- [PROBLEM DETAILS]: Using the data below, return the stretch from the line that contains "You are a computer-use" through the line that contains "Instruction: Select hour 18 on the time axis", both included, exactly as it stands and nothing beyond it.

- [INPUT DATA]:
#####
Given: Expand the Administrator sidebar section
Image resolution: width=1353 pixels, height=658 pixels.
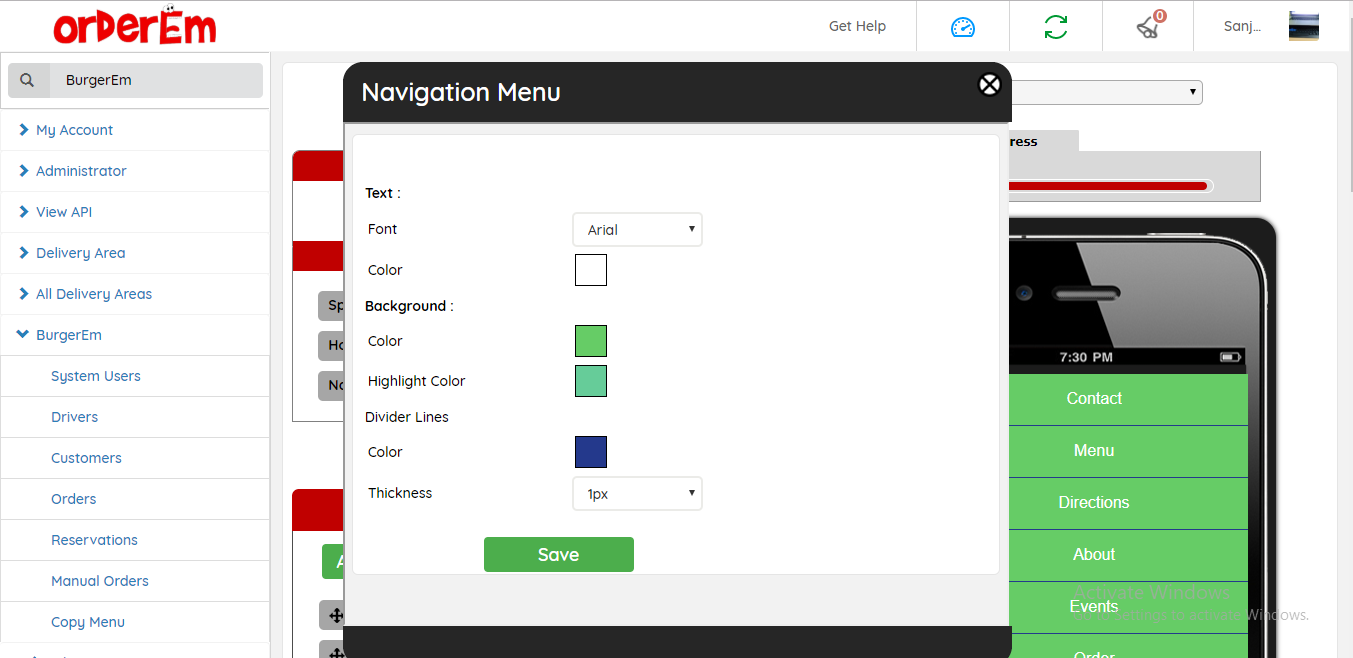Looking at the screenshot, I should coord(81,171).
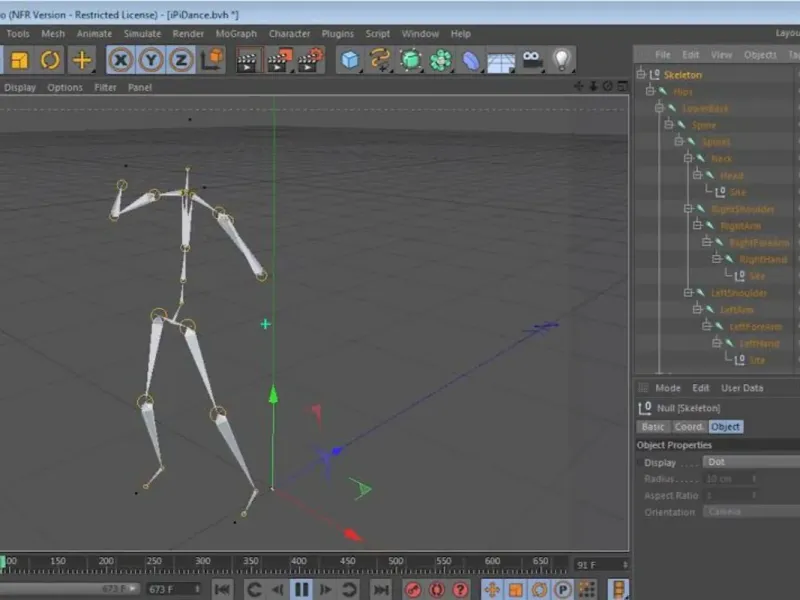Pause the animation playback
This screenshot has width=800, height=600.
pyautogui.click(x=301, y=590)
#####
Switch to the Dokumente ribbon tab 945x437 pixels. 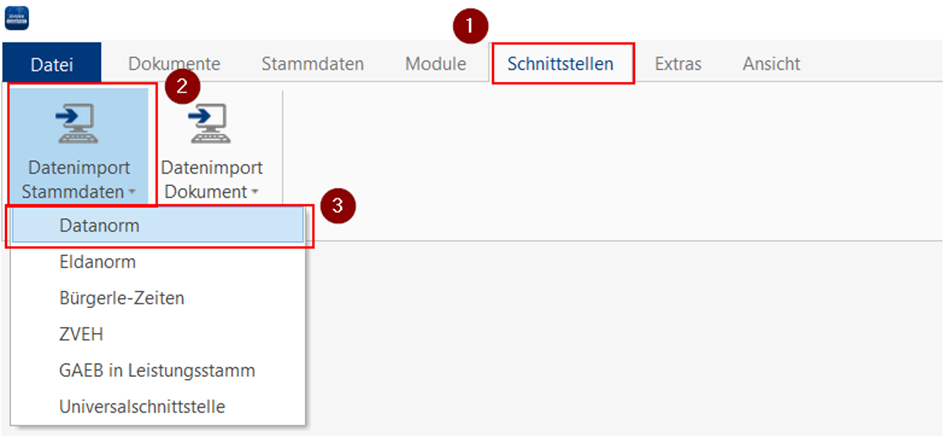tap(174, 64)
#####
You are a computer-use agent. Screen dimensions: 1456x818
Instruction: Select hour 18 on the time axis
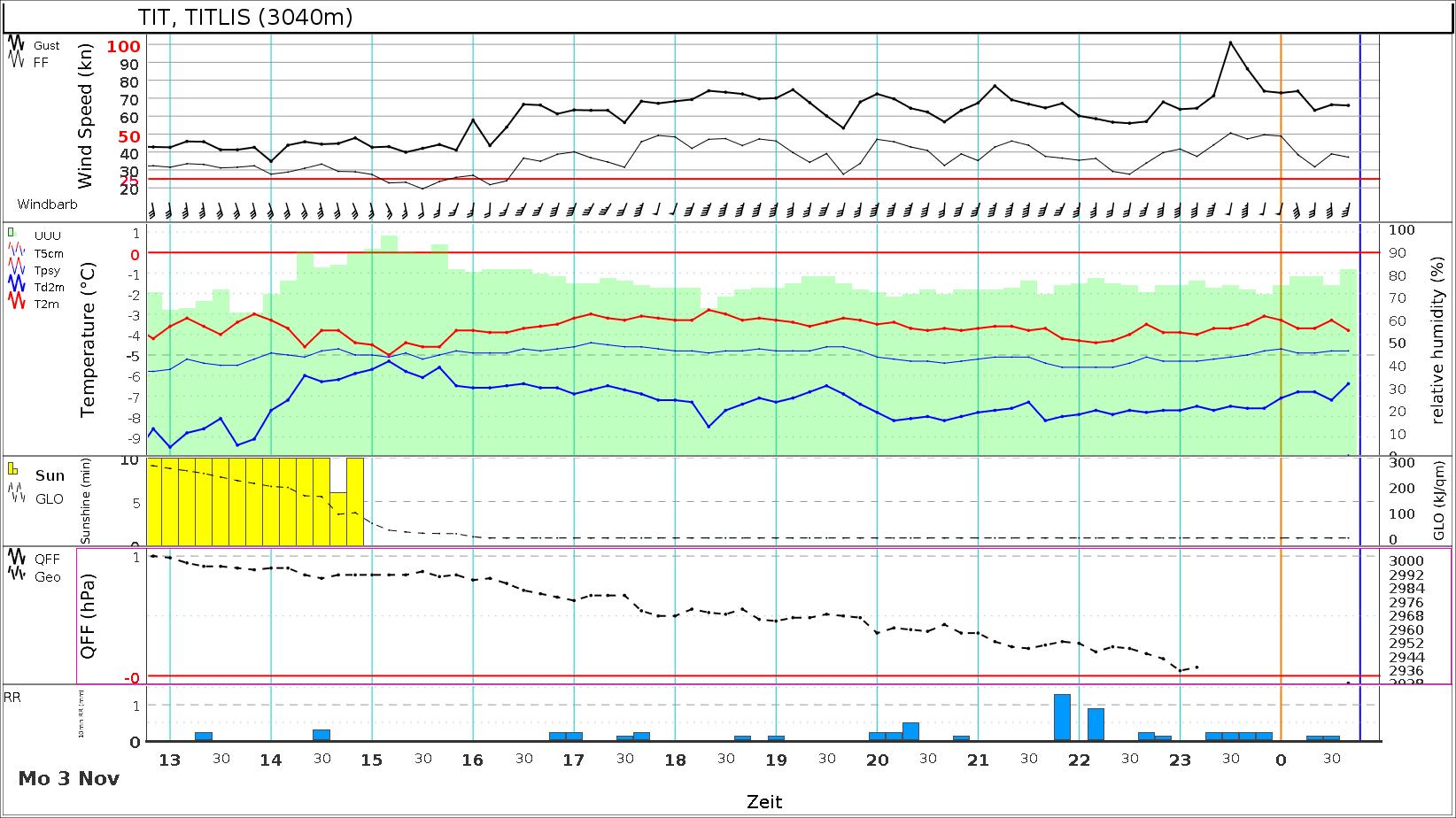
#####
- [EXPECTED ANSWER]:
You are a computer-use agent. Screen dimensions: 1456x818
Instruction: Select hour 18 on the time axis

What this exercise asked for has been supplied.